▸ **Job**: Collect every line from the entries below that contains the word "icon".

* START Data for the task *

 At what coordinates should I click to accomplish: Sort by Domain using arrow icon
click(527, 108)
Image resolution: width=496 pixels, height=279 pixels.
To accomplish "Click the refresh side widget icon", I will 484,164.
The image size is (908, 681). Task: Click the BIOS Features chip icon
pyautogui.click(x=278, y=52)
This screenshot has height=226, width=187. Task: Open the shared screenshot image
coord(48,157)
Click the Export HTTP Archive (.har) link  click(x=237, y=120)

* END Data for the task *

▸ **Task solution**:
 At what coordinates should I click to accomplish: Sort by Domain using arrow icon
To accomplish "Click the refresh side widget icon", I will 484,164.
The image size is (908, 681). Task: Click the BIOS Features chip icon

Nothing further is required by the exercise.